Desconhecia que havia autores que ainda ficam sentados a espera dos números e do sucesso. Desconhecia que as livrarias não honravam seus contratos com estas editoras. Desconhecia que enquanto há um grupo de pessoas trabalhando para transformar isto num mercado, exista um outro que parece trabalhar arduamente para que ele continue a ser um nicho. Por uma fonte que não posso nomear ainda, pois seu conteúdo não está no ar, fiquei conhecendo um pouco mais sobre esse universo das livrarias onde muitas delas ficam com 50% do preço de capa, enquanto os demais 50% ficam para a editora não como lucro, mas para custear os demais processos para a produção do livro dentre eles a impressão e o marketing (só para mostrar dois dados bem paralelos um do início e o outro do fim da feitura de um livro).
Neste anos trabalhando no LC, através do contato com autores já soubemos de outras mazelas como editoras que não entregam os livros comprados – já aconteceu comigo -, autores que não recebem sua ínfima parte da venda dos livros… e é de uma ironia sublime que exatamente quem consegue honrar seus compromissos é quem fecha as portas? Não só parece injusto como acaba soando como uma piada de mal-gosto. Faço das minhas palavras mais uma vez as palavras de Amado:
E por que pode acontecer, se elas fazem um trabalho bom e honesto?
Na boa?
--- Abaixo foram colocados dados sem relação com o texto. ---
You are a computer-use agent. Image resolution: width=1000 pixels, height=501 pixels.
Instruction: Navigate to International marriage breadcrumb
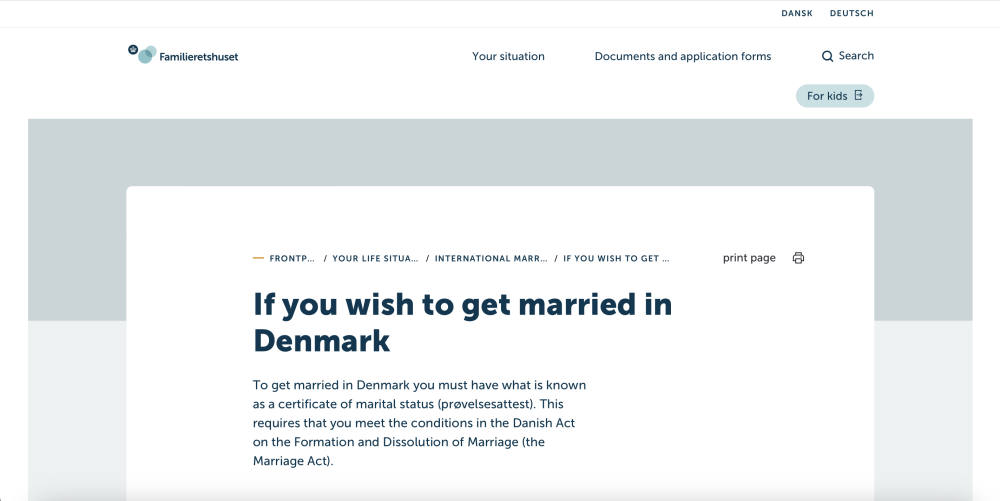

Porque elas não passam por cima de ninguém com um trator para publicar suas obras. Porque elas não prometem um mundo mágico aos seus autores e sempre mostram a real para cada pessoa que tenta publicar. Mostram aos autores que seus textos ainda precisam melhorar, precisam ler mais, estudar mais, antes de serem publicados. Dizem NÃO quando precisam dizer. Porque não publicam autores apenas porque eles possuem um grande número de amigos e podem vender para garantir os custos e quem sabe, até um lucrozinho no final.
Como disse mais acima não conhecia o mercado nacional e fiquei até com medo de uma avalanche de editoras independentes fechando. Uma ferida mesmo que cicatrizada fica visível é uma marca que não se apaga com o tempo. O fechamento da Tarja tem o mesmo efeito. Expõe uma ferida que muitos julgavam não existir e que mesmo ao fechar será um incômodo permanente, já que sempre que alguém lembrar do nome da editora Tarja lembrará também destes pontos que foram apontados, como uma cicatriz.